Sepakat Sistem Pembayaran Digital di Tingkat Asean, Apa Saja Keuntungannya?
Reporter
Riri Rahayu
Editor
Martha Warta Silaban
Rabu, 16 November 2022 15:09 WIB
TEMPO.CO, Jakarta -Bank Indonesia bekerja sama dengan bank sentral Thailand, Singapura, Malaysia, dan Filipina, meluncurkan sistem pembayaran digital terintegrasi. Kerja sama ini diresmikan dalam dalam Konferensi Tingkat Tinggi (KTT) G20 di Bali, Senin, 14 November 2022.
“Apa yang kita saksikan bukan hanya nota penandatangan kesepahaman, tapi sejarah menuju digitalisasi,” ujar Gubernur Bank Indonesia Perry Warjiyo di Grand Hyatt, Nusa Dua, Bali, Senin, 14 November 2022.
Perry menyebut ada tiga hal yang bakal dicapai dalam kebijakan keuangan lima negara ASEAN tersebut. Pertama, transaksi lima negara di ASEAN akan lebih cepat melalui sistem fast payment. Sistem pembayaran digital ini akan mengikis waktu transaksi yang semula bisa sampai 2 hingga 5 hari.
“Konversi mata uang lokal antar-negara juga akan lebih ringkas lantaran tidak melalui dolar lebih dulu,” ujar dia.
Kedua, pelaku usaha mikro, kecil, menengah (UMKM) di lima negara ini akan lebih cepat naik kelas karena memiliki akses-akses pasar baru. Melalui integrasi pembayaran, lanjut Perry, masyarakat bisa langsung melakukan pembayaran untuk transaksi produk UMKM antar-negara. Kebijakan ini pun dirasa bakal menguntungkan Indonesia yang memiliki setidaknya 65,5 juta pelaku UMKM.
“Ketiga, konektivitas transaksi digital lima negara bakal mendorong percepatan transformasi digital,” ujar Perry. Transformasi digital merupakan salah satu agenda yang dibahas dalam KTT G20.
Managing Director Monetary Authority of Singapore Ravi Menon menjelaskan sebelum kebijakan ini disusun, kelima negara telah memperhatikan mekanisme dan regulasi. Apalagi ini menjadi sistem pembayaran multirateral pertama. “Jadi negara-negara kita ini bisa mengirimkan (transaksi) melalui e-wallet transfer dengan biaya lebih rendah yang lebih aman. Ini kemajuan luar biasa,” kata Menon.
Presiden Jokowi mengatakan sistem pembayaran digital terintegrasi ini merupakan salah satu kunci memperkuat ekonomi berkelanjutan di level regional. Karenanya, dia mendukung inisiatif ini diperluas ke tingkat global.

DATA LATIHAN.
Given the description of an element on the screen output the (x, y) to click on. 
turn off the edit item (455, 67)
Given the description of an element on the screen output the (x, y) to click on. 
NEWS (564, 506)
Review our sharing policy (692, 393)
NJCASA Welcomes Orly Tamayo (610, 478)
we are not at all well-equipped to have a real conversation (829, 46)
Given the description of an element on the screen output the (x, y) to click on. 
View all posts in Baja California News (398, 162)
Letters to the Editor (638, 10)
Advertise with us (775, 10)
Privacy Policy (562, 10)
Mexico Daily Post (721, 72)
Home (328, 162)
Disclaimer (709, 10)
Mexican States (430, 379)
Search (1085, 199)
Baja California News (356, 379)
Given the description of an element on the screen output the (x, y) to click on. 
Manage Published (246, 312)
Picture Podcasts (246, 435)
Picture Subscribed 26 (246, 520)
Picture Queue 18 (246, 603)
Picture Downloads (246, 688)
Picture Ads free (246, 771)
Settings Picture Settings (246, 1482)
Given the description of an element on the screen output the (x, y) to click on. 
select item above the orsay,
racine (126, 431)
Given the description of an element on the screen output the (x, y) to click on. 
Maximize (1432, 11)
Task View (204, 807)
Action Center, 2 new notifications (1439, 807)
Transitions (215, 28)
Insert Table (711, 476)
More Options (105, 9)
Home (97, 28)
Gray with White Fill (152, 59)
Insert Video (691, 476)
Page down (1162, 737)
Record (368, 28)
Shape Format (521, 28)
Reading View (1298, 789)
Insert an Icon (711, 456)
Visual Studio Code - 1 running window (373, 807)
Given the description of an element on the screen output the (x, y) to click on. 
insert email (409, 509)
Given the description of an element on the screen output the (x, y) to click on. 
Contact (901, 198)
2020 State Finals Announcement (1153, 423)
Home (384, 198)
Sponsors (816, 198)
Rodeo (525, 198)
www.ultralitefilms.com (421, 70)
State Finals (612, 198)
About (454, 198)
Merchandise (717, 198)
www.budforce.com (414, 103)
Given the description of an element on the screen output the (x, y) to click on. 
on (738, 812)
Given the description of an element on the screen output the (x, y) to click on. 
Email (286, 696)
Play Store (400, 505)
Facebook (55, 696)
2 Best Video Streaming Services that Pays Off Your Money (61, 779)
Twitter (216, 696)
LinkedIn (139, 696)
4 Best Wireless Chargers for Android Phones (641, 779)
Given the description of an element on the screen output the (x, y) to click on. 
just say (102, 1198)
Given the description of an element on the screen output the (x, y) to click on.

DAFTAR TUGAS.
1 > Cetak persis bagian artikel tentang sistem pembayaran digital ASEAN yang dimulai pada kata-kata "Presiden Jokowi mengatakan" dan berhenti setelah "ke tingkat global.".
2 > Tuliskan kembali tanpa perubahan baris-baris data latihan, mulai dari baris pertamanya dan berhenti setelah baris yang memuat "Settings Picture Settings (246, 1482)".

JAWABAN LATIHAN.
1 >
Presiden Jokowi mengatakan sistem pembayaran digital terintegrasi ini merupakan salah satu kunci memperkuat ekonomi berkelanjutan di level regional. Karenanya, dia mendukung inisiatif ini diperluas ke tingkat global.

2 >
Given the description of an element on the screen output the (x, y) to click on. 
turn off the edit item (455, 67)
Given the description of an element on the screen output the (x, y) to click on. 
NEWS (564, 506)
Review our sharing policy (692, 393)
NJCASA Welcomes Orly Tamayo (610, 478)
we are not at all well-equipped to have a real conversation (829, 46)
Given the description of an element on the screen output the (x, y) to click on. 
View all posts in Baja California News (398, 162)
Letters to the Editor (638, 10)
Advertise with us (775, 10)
Privacy Policy (562, 10)
Mexico Daily Post (721, 72)
Home (328, 162)
Disclaimer (709, 10)
Mexican States (430, 379)
Search (1085, 199)
Baja California News (356, 379)
Given the description of an element on the screen output the (x, y) to click on. 
Manage Published (246, 312)
Picture Podcasts (246, 435)
Picture Subscribed 26 (246, 520)
Picture Queue 18 (246, 603)
Picture Downloads (246, 688)
Picture Ads free (246, 771)
Settings Picture Settings (246, 1482)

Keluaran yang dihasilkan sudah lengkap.